Tinggal di Kos Murah Meski Angker. Demi Hemat, Sari Rela Merasakan Kengeriannya~

kos angker

*Kamis Mistis kembali menyapamu. Kali ini dengan cerita mistis, tapi sedikit berbalut komedi. Demi menghemat biaya hidup, sosok ini berbagi pengalamannya tinggal di kos murah, tapi angker. Nyalinya besar juga, ya~

Saat tinggal di kota orang, kita harus bisa menyiasati biaya hidup agar tetap bisa bertahan selama jauh dari kampung halaman. Salah satunya adalah dengan mencari dan menempati kos dengan harga sewa yang murah. Nggak heran kalau kos-kos dengan harga miring begini jadi incaran banyak orang.

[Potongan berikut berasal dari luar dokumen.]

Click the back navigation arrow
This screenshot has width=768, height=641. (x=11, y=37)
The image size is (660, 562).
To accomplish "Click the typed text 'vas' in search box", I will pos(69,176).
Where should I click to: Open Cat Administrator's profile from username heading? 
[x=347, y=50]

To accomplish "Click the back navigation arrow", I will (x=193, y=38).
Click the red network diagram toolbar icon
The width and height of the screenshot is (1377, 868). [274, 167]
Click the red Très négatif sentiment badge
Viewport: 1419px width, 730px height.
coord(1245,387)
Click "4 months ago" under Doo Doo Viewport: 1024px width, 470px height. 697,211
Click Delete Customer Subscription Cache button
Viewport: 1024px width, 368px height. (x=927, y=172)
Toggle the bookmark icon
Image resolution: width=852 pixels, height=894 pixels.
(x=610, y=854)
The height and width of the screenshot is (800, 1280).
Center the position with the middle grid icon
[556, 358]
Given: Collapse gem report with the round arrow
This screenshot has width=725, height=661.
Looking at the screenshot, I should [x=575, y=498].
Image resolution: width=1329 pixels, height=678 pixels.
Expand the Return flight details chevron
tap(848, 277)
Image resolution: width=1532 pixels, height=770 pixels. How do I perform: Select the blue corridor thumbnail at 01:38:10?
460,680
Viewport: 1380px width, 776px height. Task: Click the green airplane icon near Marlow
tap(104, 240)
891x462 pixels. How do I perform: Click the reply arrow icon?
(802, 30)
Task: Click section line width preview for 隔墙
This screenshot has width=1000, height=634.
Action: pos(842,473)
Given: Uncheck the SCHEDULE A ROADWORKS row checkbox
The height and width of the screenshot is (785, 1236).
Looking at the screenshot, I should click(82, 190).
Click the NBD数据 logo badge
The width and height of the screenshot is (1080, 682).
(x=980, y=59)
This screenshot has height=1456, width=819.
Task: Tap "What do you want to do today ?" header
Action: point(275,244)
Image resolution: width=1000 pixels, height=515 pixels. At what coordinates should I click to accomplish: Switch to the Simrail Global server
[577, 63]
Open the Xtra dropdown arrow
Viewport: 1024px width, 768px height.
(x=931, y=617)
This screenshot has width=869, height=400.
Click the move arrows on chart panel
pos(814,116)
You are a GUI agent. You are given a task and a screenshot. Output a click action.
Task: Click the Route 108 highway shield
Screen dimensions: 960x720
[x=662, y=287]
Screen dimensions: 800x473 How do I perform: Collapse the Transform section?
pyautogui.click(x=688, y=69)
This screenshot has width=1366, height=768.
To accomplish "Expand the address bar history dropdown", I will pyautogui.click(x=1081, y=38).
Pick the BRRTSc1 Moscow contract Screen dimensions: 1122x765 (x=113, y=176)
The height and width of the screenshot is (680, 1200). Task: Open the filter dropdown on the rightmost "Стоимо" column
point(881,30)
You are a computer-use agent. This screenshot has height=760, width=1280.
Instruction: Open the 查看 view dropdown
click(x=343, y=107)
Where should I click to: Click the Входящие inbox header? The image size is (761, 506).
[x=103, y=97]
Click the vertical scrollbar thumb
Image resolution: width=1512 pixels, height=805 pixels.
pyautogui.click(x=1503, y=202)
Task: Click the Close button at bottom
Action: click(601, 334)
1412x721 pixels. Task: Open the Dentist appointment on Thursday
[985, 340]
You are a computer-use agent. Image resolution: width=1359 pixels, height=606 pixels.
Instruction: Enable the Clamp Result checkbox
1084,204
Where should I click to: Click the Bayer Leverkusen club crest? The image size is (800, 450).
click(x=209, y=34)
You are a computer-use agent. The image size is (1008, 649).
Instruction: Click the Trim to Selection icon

Akan tetapi, saat ngomongin kos, muncul guyonan kalau kos murah memiliki banyak kekurangan. Harganya sih memang miring dan bisa menyelamatkan kantong yang isinya pun sebenarnya nggak seberapa. Sayangnya, harga kos yang murah juga sejalan dengan fasilitas yang minus, kebersihan yang rendah, dan biasanya….suasana yang angker.

Di foto mungkin kos ini tampak biasa, tapi saat dilihat secara langsung, nuansa angker dan seram menyelimuti bangunan. Konon, keangkeran itu juga yang diduga bikin pemilik kos menurunkan harga untuk manggaet calon penyewa.

“Siapa sih yang mau tinggal di kos yang murah, tapi angker?”

Ada kalanya pertanyaan itu mampir ke kepala kita. Meksipun murah, kalau suasana kos cukup bikin bulu kuduk berdiri, calon penyewa pun bakal pergi. Mending cari kos yang lain, pikirnya. Eits, tunggu dulu! Realitanya, ada kok orang yang tetap memilih kos mistis ini. Seperti pengalaman Sari, seorang mahasiswa yang merantau di Kota Malang. Demi menjaga biaya hidup supaya tidak membengkak, Sari memberanikan diri tinggal di kos jenis ini selama jadi mahasiswa.

Dari luar, kos Sari terlihat menyeramkan. Setiap kali bapak ojol mengantar dan menjemputnya, mereka selalu menanyakan hal ini

“Mbak, beneran ngekos di sini?” tanya seorang bapak ojol (ojek online).

Pertanyaan seperti itu sudah sering diterima oleh Sari. Hampir semua bapak ojol yang mengantar dan menjemputnya menanyakan hal yang sama. Dibandingkan rumah dan kos di sekitarnya, kos Sari memang tampak berbeda. Kalau dalam bahasa Jawa, kosnya terlihat singup (angker).

Dengan gaya bangunan jadul, kos Sari tampak mencolok. Meski mungil, kos itu pasti mencuri perhatian. Apalagi, dengan warna rumah yang dominan cokelat tua. Suasana angker semakin terasa.

Bukan cuma bapak ojol, setiap teman kuliah yang menyambangi Sari di kos juga pasti mengutarakan pertanyaan yang sama. Selain bentuk dan warnanya, kos itu seolah memancarkan aura seram yang membuat mereka merinding. Rasanya memang sulit dijelaskan, tapi mereka merasakan betul keganjilan pada kos Sari.

Tak sedikit lo teman Sari yang mengungkapkan kekaguman. Pasalnya, Sari memiliki nyali yang besar untuk tinggal di tempat seperti itu. Ada juga yang menyarankan Sari untuk segera pindah lantaran kosnya nggak ‘layak’ untuk jadi tempat tinggal. Bagi teman-temannya, masih banyak kos lain dengan nuansa yang ‘wajar’ dan nyaman ditempati.

Nggak cuma dari luar, suasana di dalam kos Sari ternyata lebih bikin merinding. Ada sumur tuanya!

Yang tak kalah bikin terkejut adalah suasana di dalam kos Sari. Bukan cuma kelihatan seram dari luar, kos Sari terlihat lebih menakutkan bila dilihat dari dalam. Bahkan, seorang teman pernah membatalkan niat untuk menginap usai masuk ke dalam kos.